Our cleaner tells you it uses "spectral gating" and we'd rather that meant something to you than sound like incense. Here's the whole idea, no math degree required — including the failure sounds, because knowing why a tool breaks is how you use it well.
Any slice of audio — say, 40 milliseconds of you talking over a fan — can be described as a recipe: this much 100 Hz, this much 250 Hz, this much 4 kHz, and so on. Computing that recipe is what a Fourier transform does, and it's cheap enough that your phone does it thousands of times per second without noticing.
The crucial observation: steady noise has a boring recipe. A fan sounds the same this second as last second — its frequency recipe barely changes. Your voice's recipe, meanwhile, dances around constantly. That difference is the entire trick.
1 – Fingerprint the noise. Find moments where nobody's talking (or use the sample you marked) and average their frequency recipes. That average is the noise profile: how much energy the fan puts at every frequency.
2 – Slice the audio into overlapping frames — ours are about 46 ms, overlapping 75% — and compute each frame's recipe.
3 – Subtract, per frequency. In each frame, any frequency holding barely more energy than the noise profile predicts is mostly noise: turn it down hard. A frequency towering over the profile is mostly voice: leave it alone. This is the "gate" — each of a thousand frequency bands has its own tiny volume fader, adjusted forty times a second.
4 – Smooth and rebuild. Raw gating flickers, so the faders are smoothed across neighbouring frequencies and across time, then the frames are woven back together into audio.

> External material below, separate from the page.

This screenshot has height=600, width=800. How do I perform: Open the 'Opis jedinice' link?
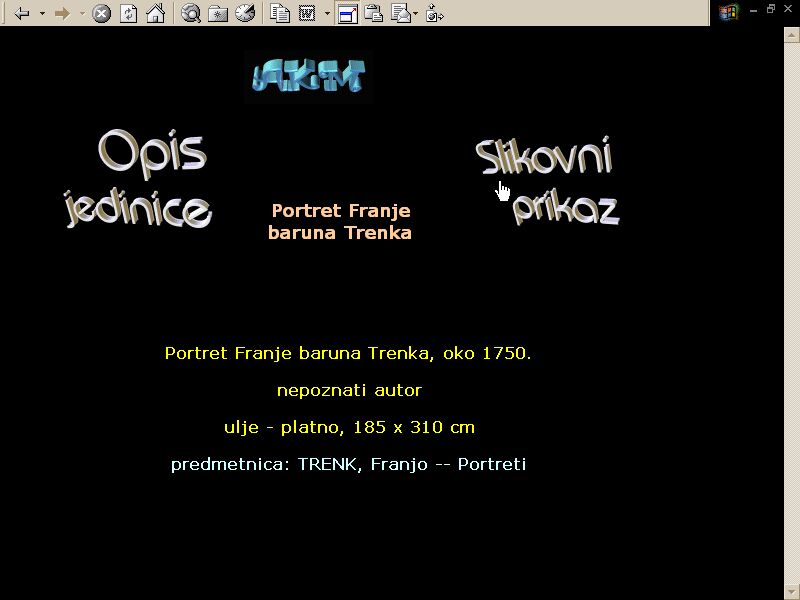pos(138,180)
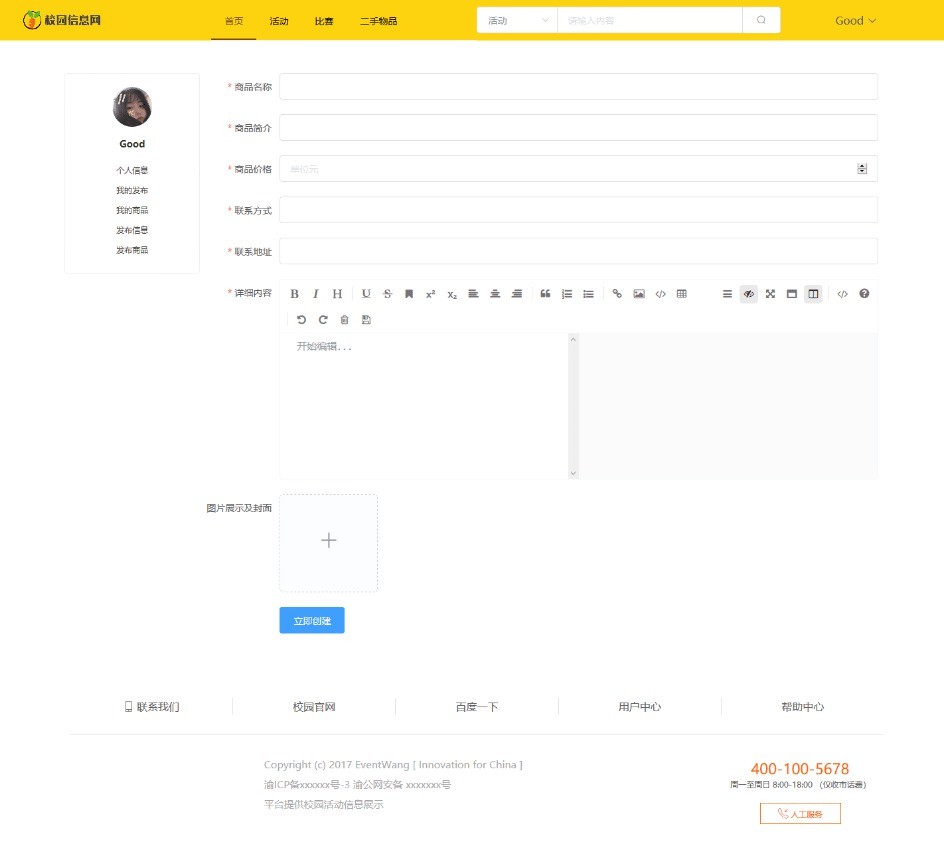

"Musical noise" — faint watery twinkling in the quiet parts — is what under-smoothed gating sounds like: random frequency bins winking on and off. Our temporal smoothing exists specifically to tame this; hearing it means strength is set too hot for how variable your noise is.
The underwater voice happens when subtraction gets greedy. Consonants and breath sounds are quiet and noise-like by nature; an aggressive gate eats their edges and speech turns soft and gargly. This is the tool working exactly as designed on the wrong settings — which is why the strength slider and the A/B habit matter more than any algorithm choice.
And the honest boundary, one more time: all of this assumes the noise holds still. AI dialogue isolators (the upload-your-file services) attack the moving-noise problem with learned models of what speech is — genuinely different machinery, with its own artifacts and its own privacy bill. For hiss, hum, fans and rooms, the forty-year-old trick, run locally, holds up remarkably well. You now know exactly what the button does.